Inbreeding coefficient

The inbreeding coefficient is usually referred to as F. As we explained in the IBD vs. IBS post, F is actually the probability of identity-by-decent (IBD) of two alleles. If the two alleles are in the same diploid individual, then F is the inbreeding coefficient of the individual at this locus.

Inbreeding coefficient at locus level

It is defined as 1 - O(f(Aa))/E(f(Aa)). The expectation is based on Hardy Weinburg Equilibrium. It can be generalized to multi-allelic and polyploidy. See more in this post.

Inbreeding coefficient at individual level

But as you can see in the output of plink --het, each sample gets a F. It used O(HOM), the number of observed homozygous loci (3rd column), and E(HOM), the number of expected homozygous loci (4th column), and the total number of loci in the 5th column, N(NM), to calculate F, the 5th column using equation (O(HOM) - E(HOM)) / (N(NM) - E(HOM)). The higher the F, the more inbreed, or more homozygous than expected. O(HOM) and N(NM) is easy to count. For a locus with MAF of p, its E(HOM) would be 1-2p(1-p) based on HWE, then we just sum the E(HOM) up for all the loci where this individual has a genotype, or no missing data. If there is no missing data, the E(HOM) should be the same for all the individuals.

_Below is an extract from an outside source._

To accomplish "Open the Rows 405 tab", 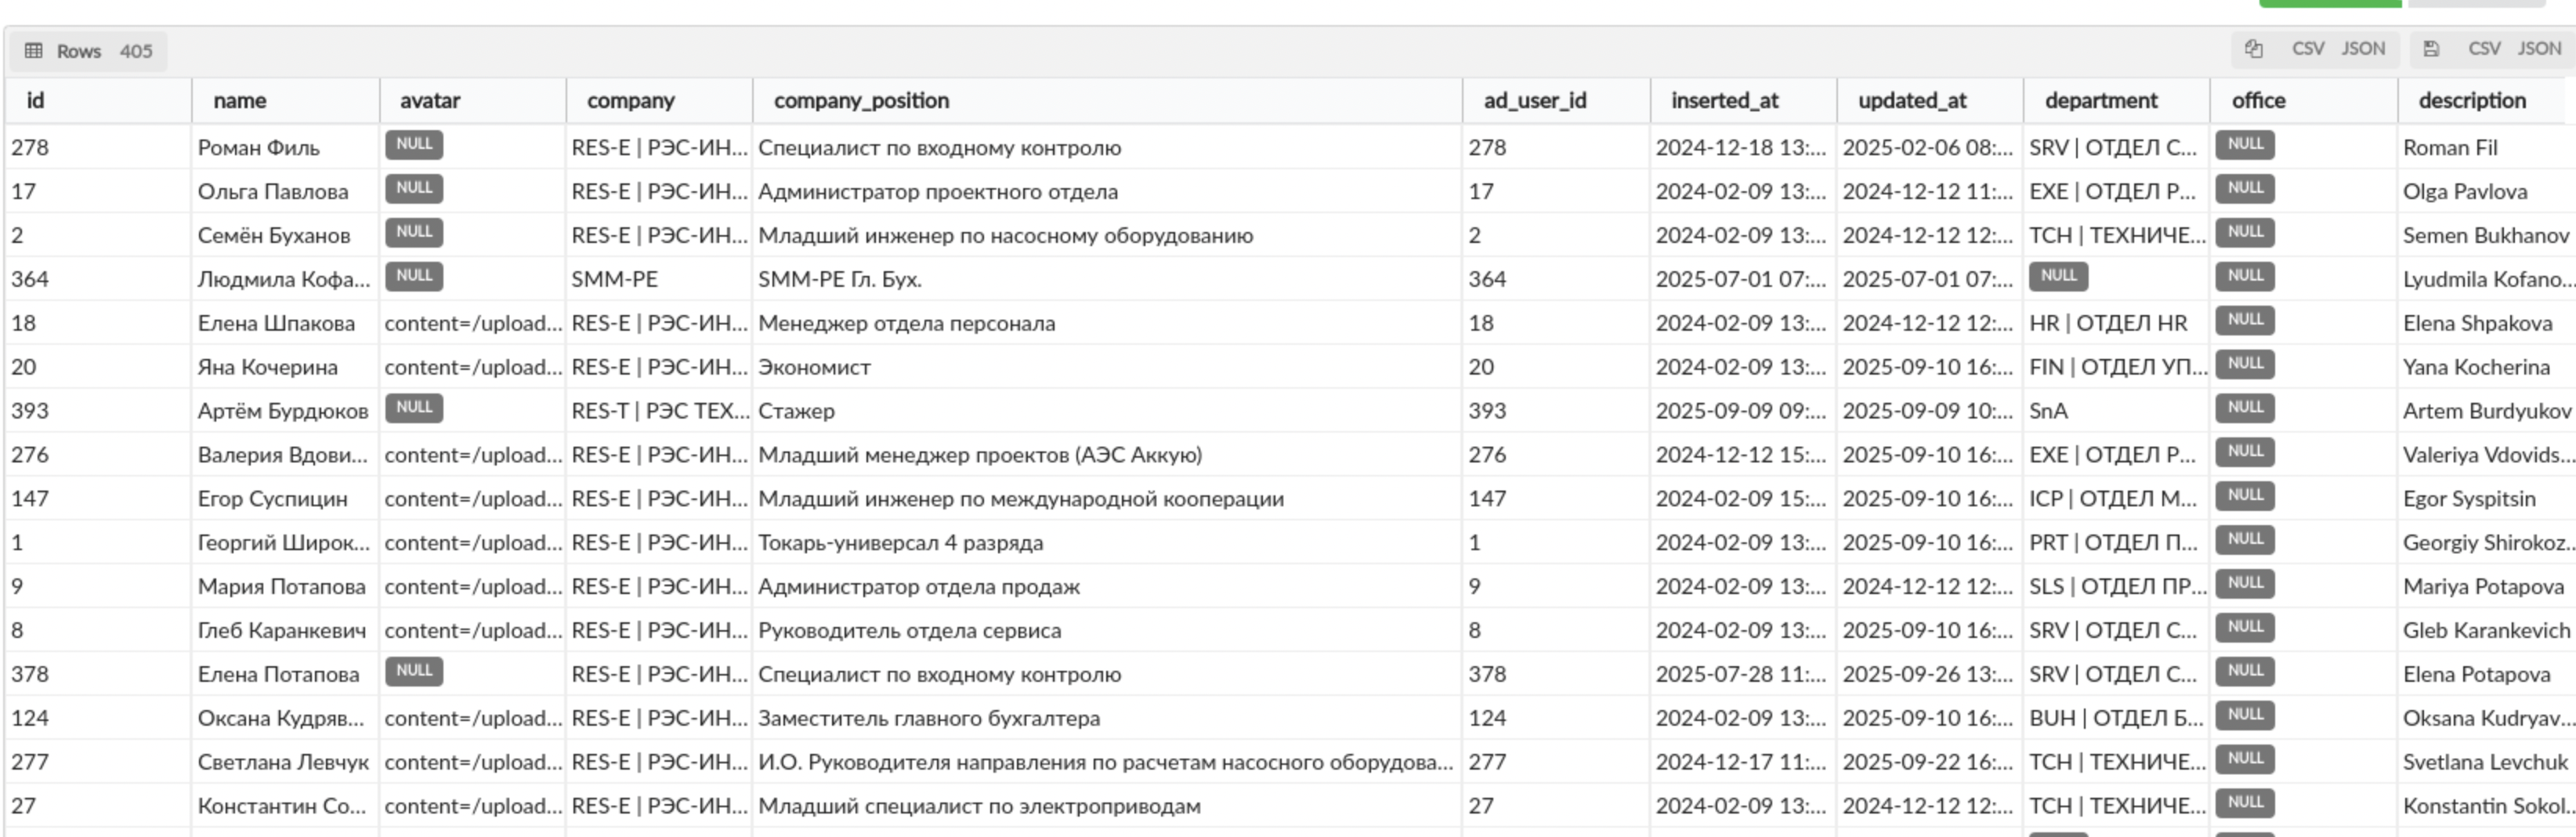I will (89, 51).
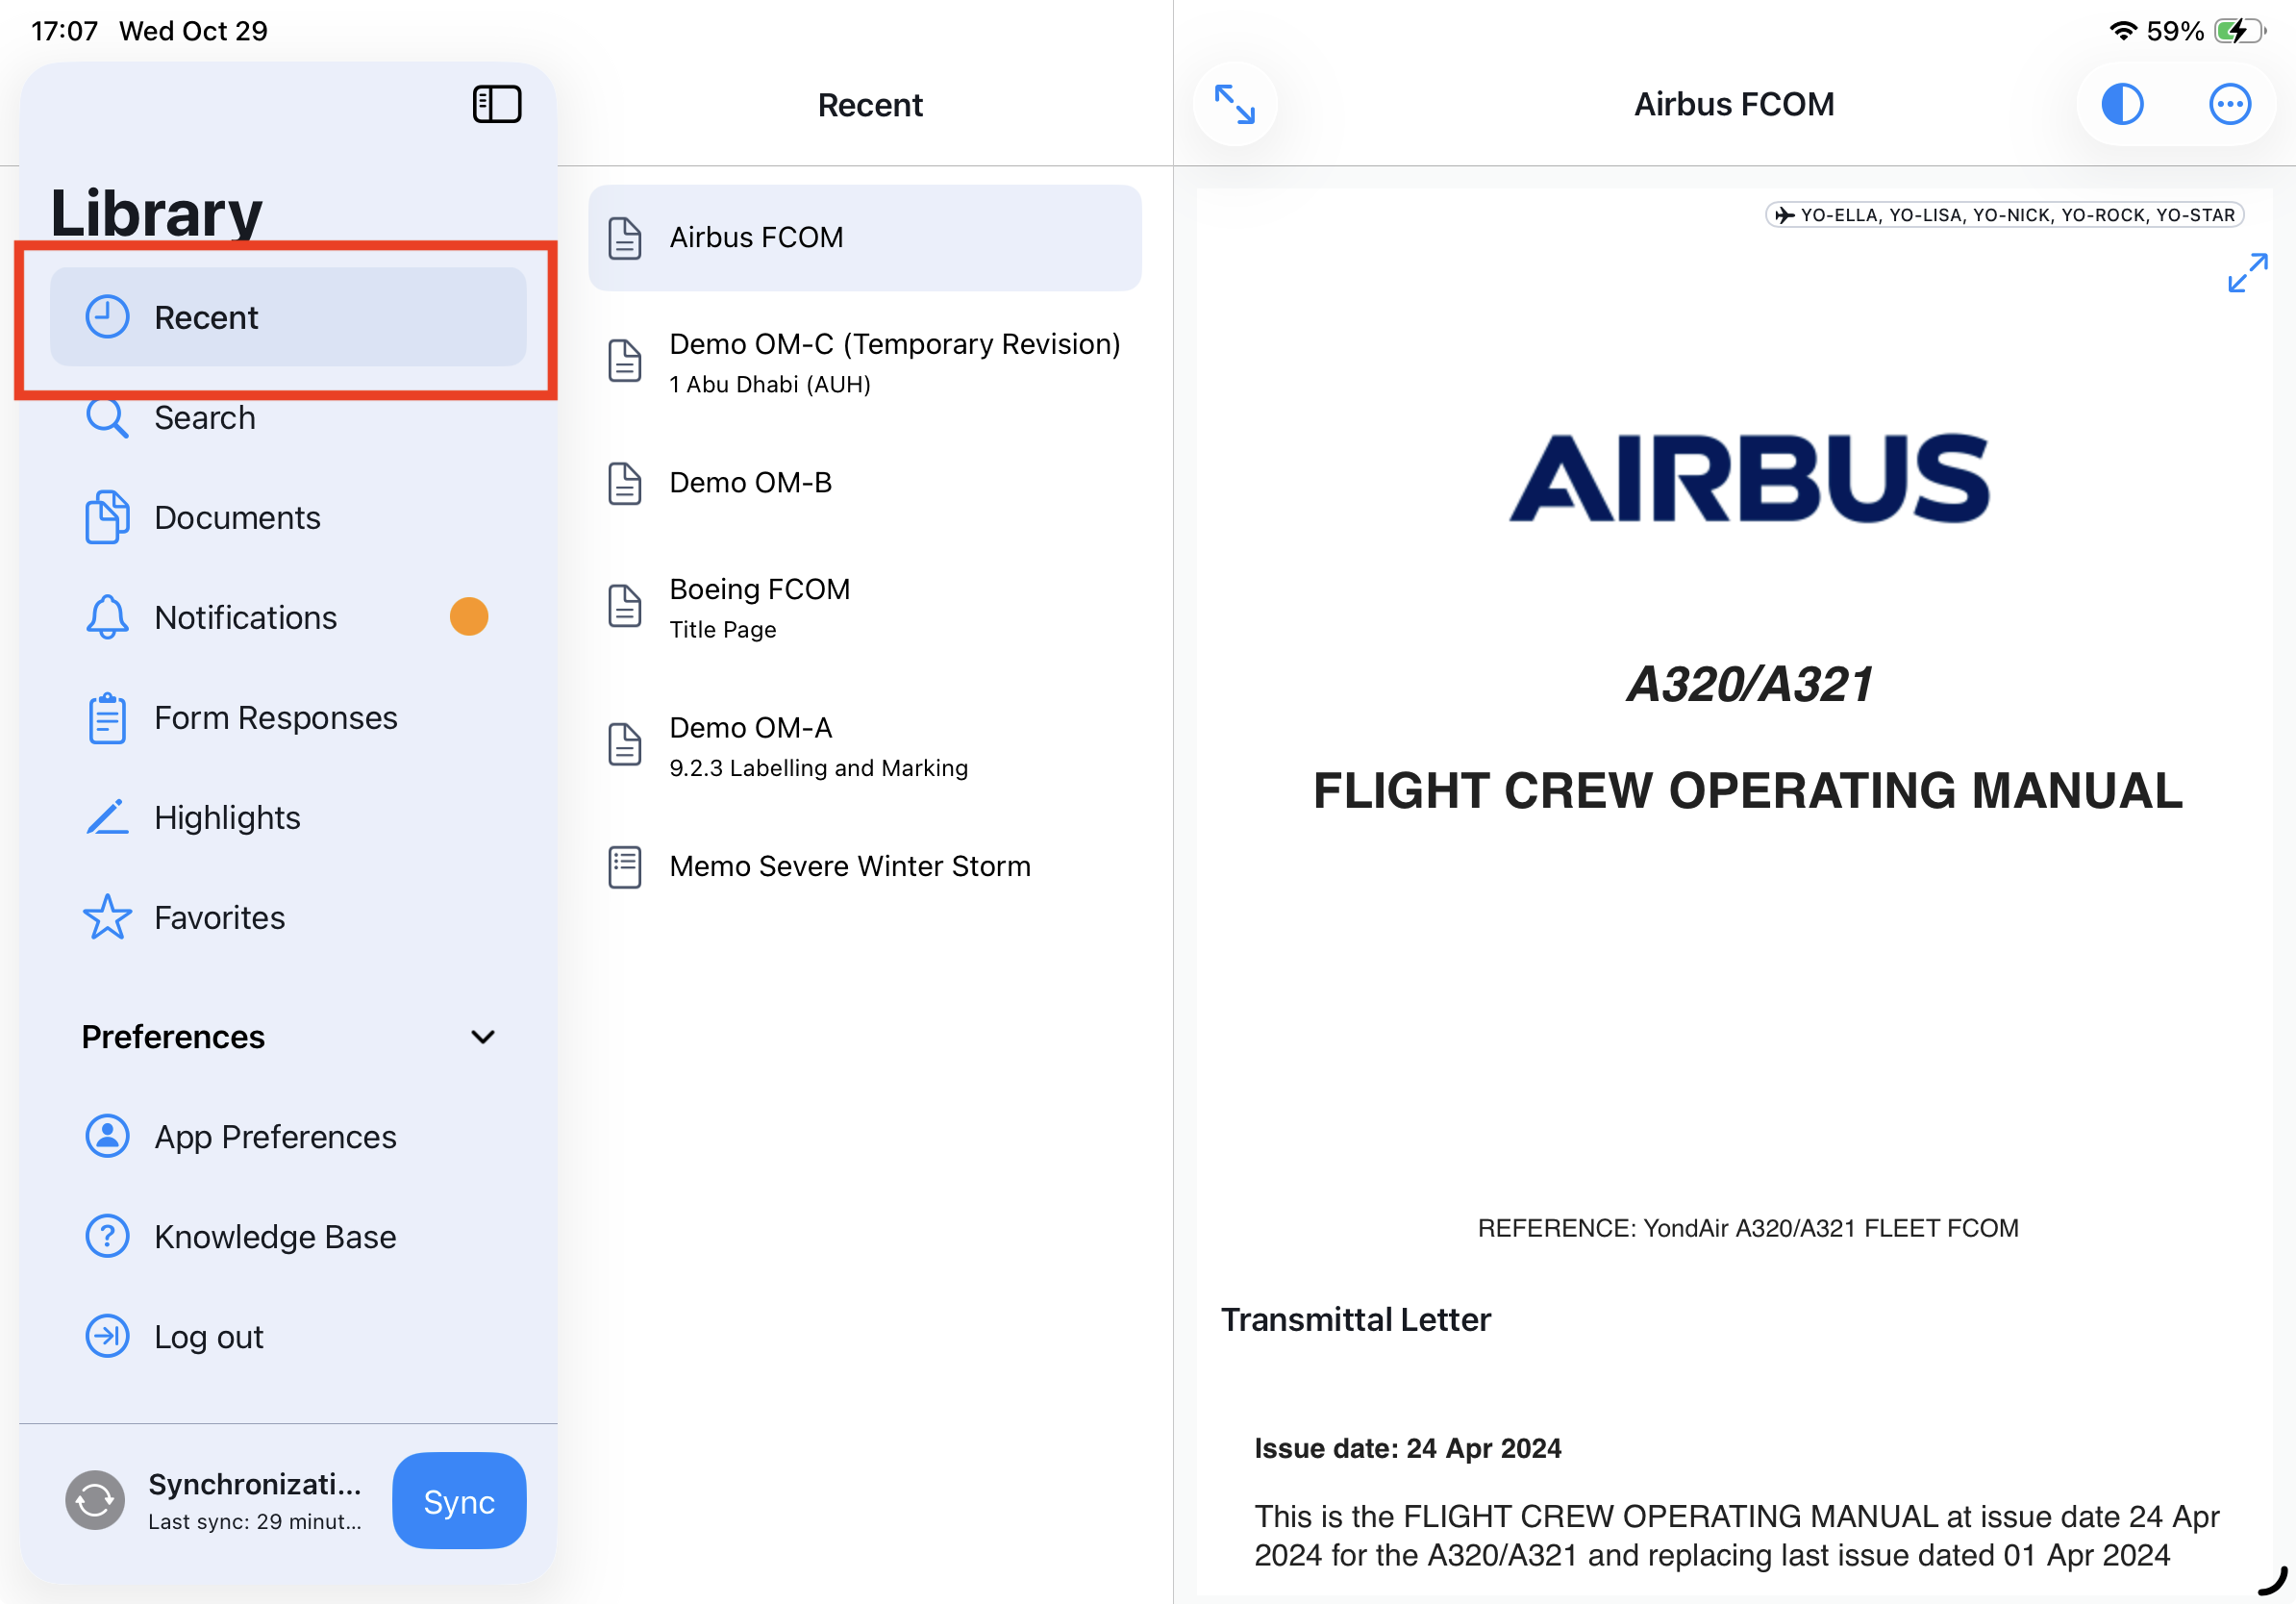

However one need to note the Wahlund Effect. Even unrelated, well-behaved individuals can look “inbred” if you lump multiple populations together — because the expected heterozygosity (E(HOM)) is too low.

F could also be influenced by the quality of the data. Contamination or sequencing error can lead to excess heterozygosity, which will result in a negative F. Low depth or allelic dropout causes an artificial increase in homozygosity, which will result in a high (positive) F, mimicking inbreeding. Therefore it’s best to do filtering of you vcf before you read more into the F.

GRM

I was using gcta --make-grm and the values on the diagnols are supposed to be 1+F. However I find huge discrepency between this value and the F reported in plink --het and I was wondering why. I tried to follow the Methods on a toy dataset as described in Yang 2011 NG, and I understand they are doing very different things, but the general trend should be the same given the same dataset.